#### [Given passage]
Pasir Gudang chemical poisoning: 21 students still in hospital after illegal waste dumping in river
JOHOR BAHRU: Twenty-one students were still in hospital on Friday (Mar 8) after breathing in toxic fumes from chemical waste that had been illegally dumped into a river near schools in Pasir Gudang, said Malaysian Deputy Education Minister Teo Nie Ching.
The students were among the 39 people still warded at the Sultan Ismail Hospital, after a tanker lorry purportedly dumped chemical waste into the Kim Kim River in Johor on Wednesday morning.
The students are from two schools, which were ordered shut on Thursday after one fainted and several others started vomiting. A few workers from the school canteens, an ambulance driver and a history teacher were also taken ill.
A total of 1,400 students were evacuated on Thursday from Sekolah Menengah Kebangsaan (SMK) Pasir Putih and Sekolah Kebangsaan (SK) Taman Pasir Putih.
The schools will remain closed until at least Saturday.
Teo told reporters after visiting the students at the hospital that two of them, both girls, were in intensive care, although their condition was stable. A canteen operator was also in intensive care.
"A BAD SMELL"
A homemaker living near the river said she first detected “a bad smell” at about 3am on Thursday.
“I went to the kitchen because I thought the cooking gas was leaking. When I switched on the fan to disperse the smell, it just got stronger … like the odour of petrol or burning tyres,” said Echa Anak Paoh, 42, whose 17-year-old son was hospitalised.

#### [Collected data]
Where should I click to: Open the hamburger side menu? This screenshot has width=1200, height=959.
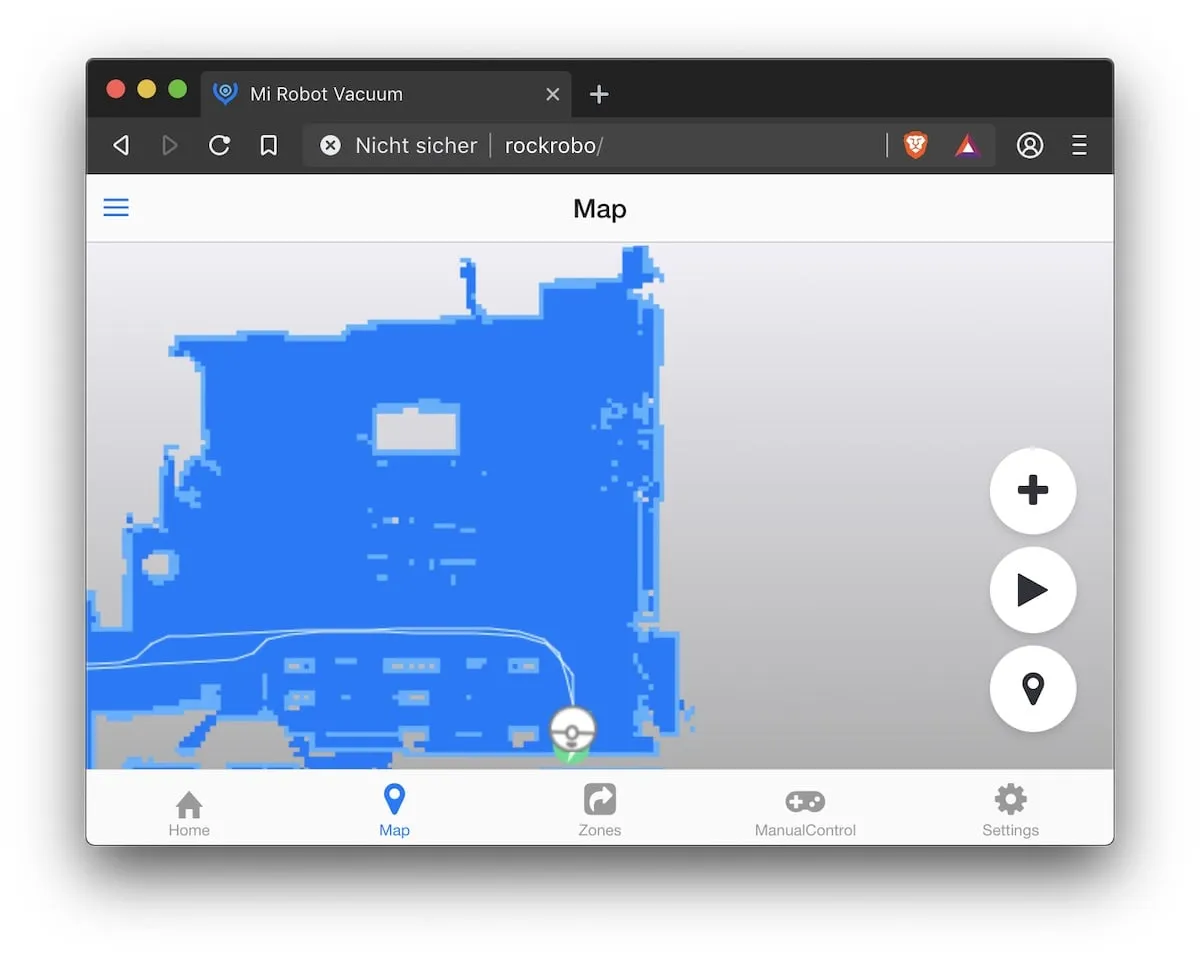tap(116, 208)
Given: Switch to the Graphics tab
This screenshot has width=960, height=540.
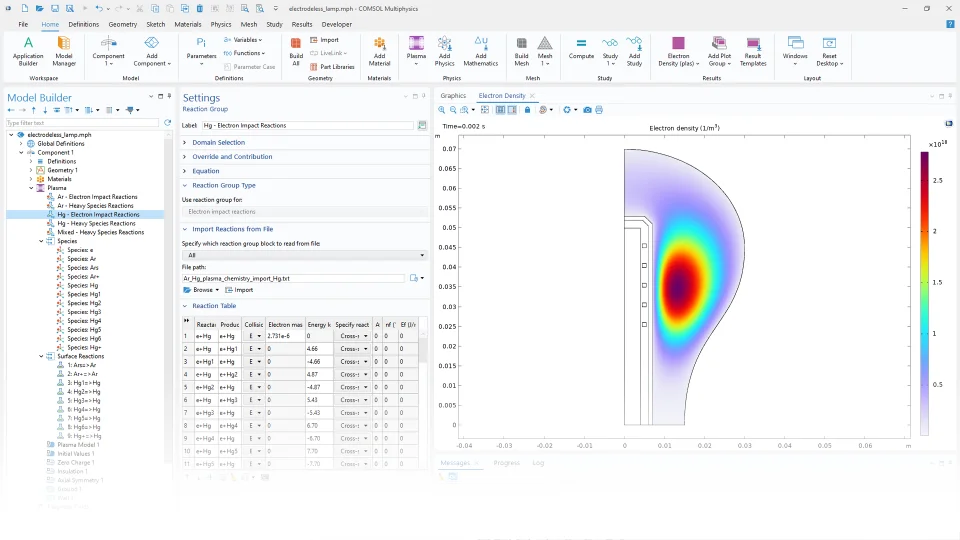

#### [Required work]
**a.** Answer these questions from the Pasir Gudang report:
(i) How many people in all were still warded at the Sultan Ismail Hospital?
(ii) How many students were evacuated on Thursday?
(iii) At about what time did the homemaker living near the river first detect a bad smell?
**b.** Using the Pasir Gudang report, say whether each statement agrees with it, and quote the words that decide:
(i) The chemical waste went into the Kim Kim River on Wednesday morning.
(ii) The two schools were expected to reopen on Friday.
(iii) Both students in intensive care were boys.

#### [List of solutions]
**a.**
(i) 39 people
(ii) 1,400 students
(iii) At about 3am on Thursday

**b.**
(i) Yes: "a tanker lorry purportedly dumped chemical waste into the Kim Kim River in Johor on Wednesday morning"
(ii) No: "The schools will remain closed until at least Saturday."
(iii) No: "two of them, both girls, were in intensive care"